Las religiones serán insensatas, pero son precisas. Cada una de ellas se perfila según particulares ideas acerca del origen del mal y sobre las terapéuticas para encararlo. Las diferencias no son menudencias. Los cristianos lidian con el pecado, el perdón divino y la reparación; los hinduistas, con la ignorancia y el conocimiento del Brahman; los jainitas, con la dependencia y su liberación; los budistas, con las esencias que perduran y el reconocimiento de la transitoriedad de los estados. Hay que pasar muchas veces la batidora de conceptos si se quiere sostener que todo eso es lo mismo.

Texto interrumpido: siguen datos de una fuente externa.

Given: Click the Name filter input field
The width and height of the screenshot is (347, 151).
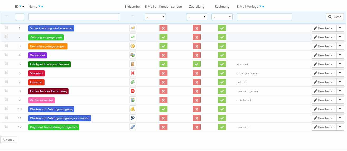Looking at the screenshot, I should click(74, 17).
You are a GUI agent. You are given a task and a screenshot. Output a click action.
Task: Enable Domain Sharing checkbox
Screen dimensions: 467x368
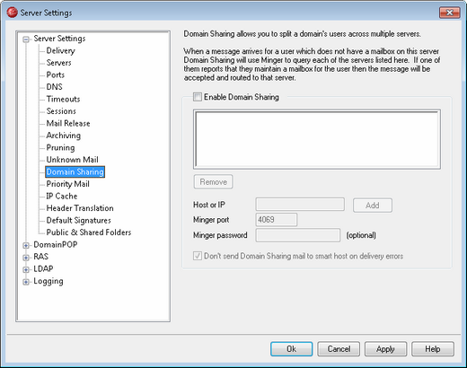coord(198,97)
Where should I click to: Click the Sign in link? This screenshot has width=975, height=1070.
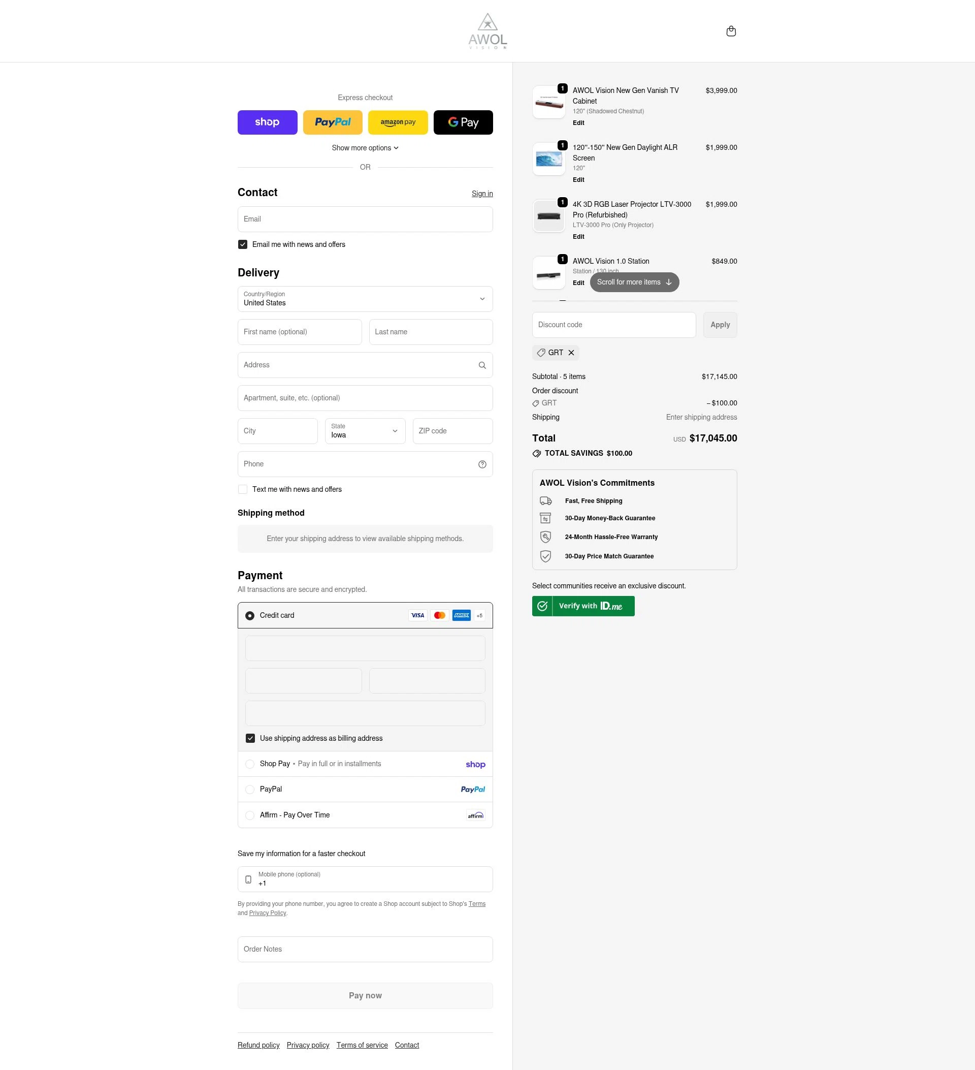(x=482, y=194)
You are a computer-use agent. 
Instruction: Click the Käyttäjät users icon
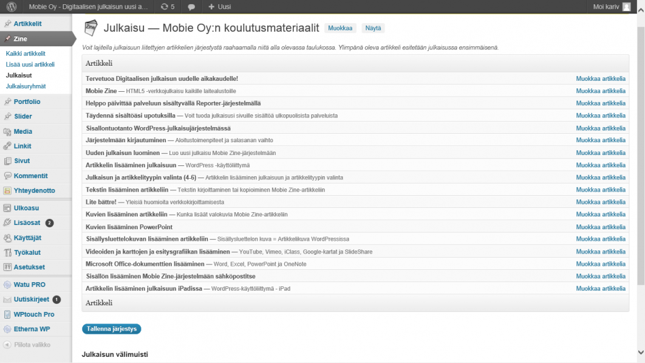click(7, 238)
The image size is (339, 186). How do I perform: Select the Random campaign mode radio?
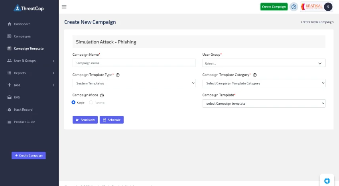(91, 102)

Así que nada de circunscribir a quienes mercadean con el más allá a la gestión de la intimidad. Pueden decir lo que quieran. Ahora bien, con todas las consecuencias. Lo que no cabe es que, después de recomendarnos cómo tenemos que vivir, de opinar sobre esto y aquello, cuando se les replica, echen mano del "¡casa!" de los juegos infantiles para sentirse agredidos y reclamar "respeto a sus creencias".
Si juegan, y, por lo que acabo de decir, no pueden dejar de jugar, han de aceptar el reglamento, incluidas las burlas de buen o mal gusto, como todos, sin que importe que sus practicantes sean uno o un millón. No valen los vetos.
Por supuesto, lo primero es impedir las malas maneras, las coacciones de quienes exigen a los otros que compartan la fe propia para conceder su respeto. No es lo común por aquí, en donde a lo más que se llega es al "soborno del cielo", del que Borges dijo liberarse, pero conviene avisar. Pero, sobre todo, hay que recordarles que, aunque ellos cimenten sus puntos de vista sobre "valores religiosos", las únicas razones que pueden hacer circular con los demás han de ser seculares, atendibles por todos. Y en serio, esto es, que si no las encuentran, han de revisar sus juicios, al menos en la arena política, y no invocar un salvoconducto especial para rehuir las demandas de la razón pública. Entonces, sí, a la intimidad, para siempre. Y a no abrir boca.